Vous faites l’inverse. Vous semez le désordre et la confusion entre les professions de santé, vous semez la discorde : c’est une erreur. (Applaudissements sur les travées des groupes SER et Les Républicains, ainsi que sur des travées du groupe UC.)
Mme le président. La parole est à Mme Nadia Sollogoub, sur l’article.
Mme Nadia Sollogoub. Si l’on sent bien que les différentes dispositions de l’article 40 visent à libérer du temps médical – c’est, en effet, une manière de pallier le manque de praticiens –, permettez-moi de rappeler l’existence d’une ancienne disposition de la loi du 24 juillet 2019 relative à l’organisation et à la transformation du système de santé, dite loi Buzyn, créant le dispositif des assistants médicaux.
La loi prévoyait de créer 4 000 postes d’assistants médicaux et d’évaluer le dispositif au bout de trois ans.
Mme Catherine Deroche, présidente de la commission des affaires sociales. Absolument !
Mme Nadia Sollogoub. C’était également une manière très intéressante de libérer du temps médical. Mais avec seulement 1 700 postes créés à ce jour, il semblerait que le dispositif ne fonctionne pas aussi bien que prévu. Serait-il possible de l’évaluer et de réfléchir à des pistes d’amélioration ou à sa montée en puissance ?
L’accès direct à certaines professions crée visiblement des remous. N’y a-t-il pas d’autre moyen de libérer du temps médical ?
S’agissant des assistants médicaux, la contractualisation permet la prise en charge d’un plus grand nombre de patients. Seuls certains praticiens y ont toutefois accès. Ne pourrait-on pas élargir le dispositif ?
Mme le président.
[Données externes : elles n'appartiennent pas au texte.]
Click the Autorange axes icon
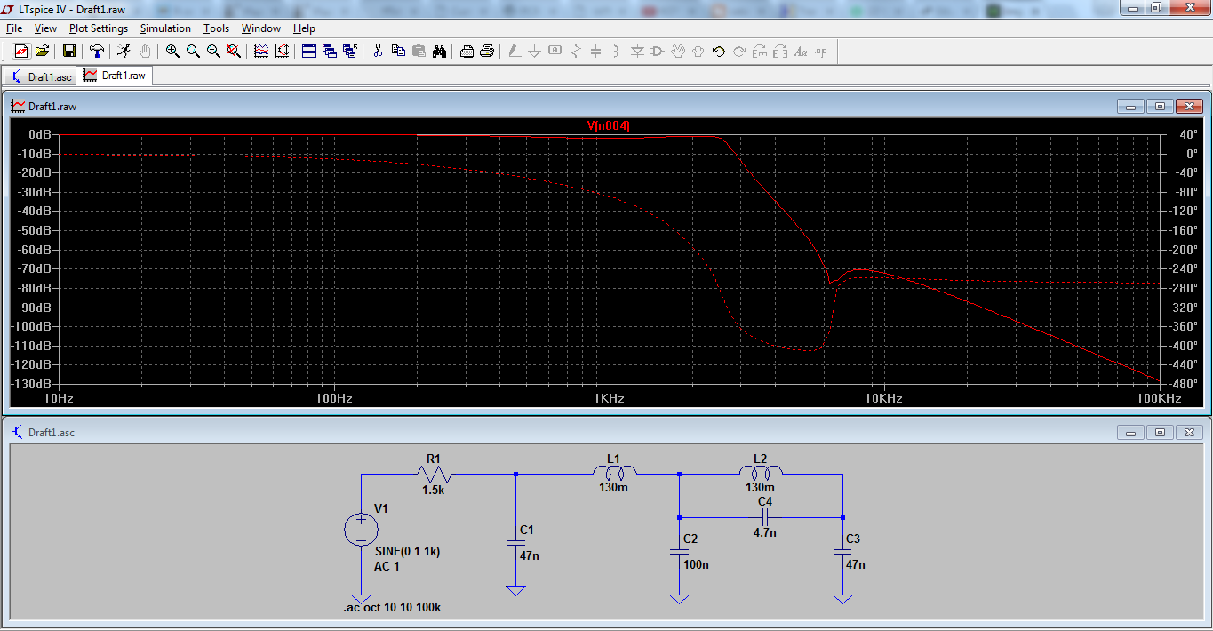The height and width of the screenshot is (631, 1213). [x=282, y=52]
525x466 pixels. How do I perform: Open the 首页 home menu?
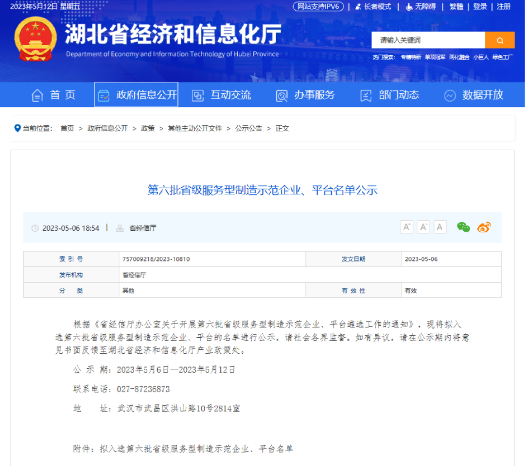[54, 95]
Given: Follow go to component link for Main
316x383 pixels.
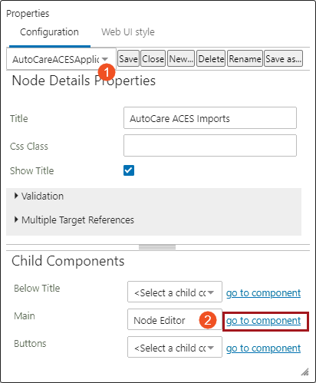Looking at the screenshot, I should pyautogui.click(x=263, y=321).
La parole est à Mme Victoire Jasmin, sur l’article.
Mme Victoire Jasmin. Je suis très favorable à la suppression de cet article, car je suis une « victime ». Si je vois encore un peu aujourd’hui, c’est en effet, je le crois, grâce aux ophtalmos, car j’ai souffert de nombreux problèmes visuels durant les vingt ou trente dernières années.
Je ne peux que rejeter les dispositions proposées. Le manque d’ophtalmos et les déserts médicaux – qui sont réels – ne sauraient justifier que l’on fasse n’importe quoi. On ne peut pas « ubériser » la médecine ; on ne peut pas « ubériser » l’ophtalmologie !
En Guadeloupe particulièrement, il est très difficile d’obtenir un rendez-vous.
Croyez-vous que des professionnels comme les orthoptistes, même s’ils sont formés, mais à la rééducation, seront en capacité de remplacer un ophtalmo ?
En milieu hospitalier, il existe déjà des possibilités d’habilitation entre ophtalmos et orthoptistes, qui permettent à ces derniers de travailler.
On ne peut pas non plus permettre aux orthoptistes de prendre des initiatives auxquelles le contenu de leur formation ne les prépare pas du tout.
La santé, et la santé visuelle, sont importantes. Je le répète, mon expérience personnelle me fait dire que si je vois encore un peu, c’est grâce aux ophtalmos : les orthoptistes ne seraient pas parvenus au même résultat.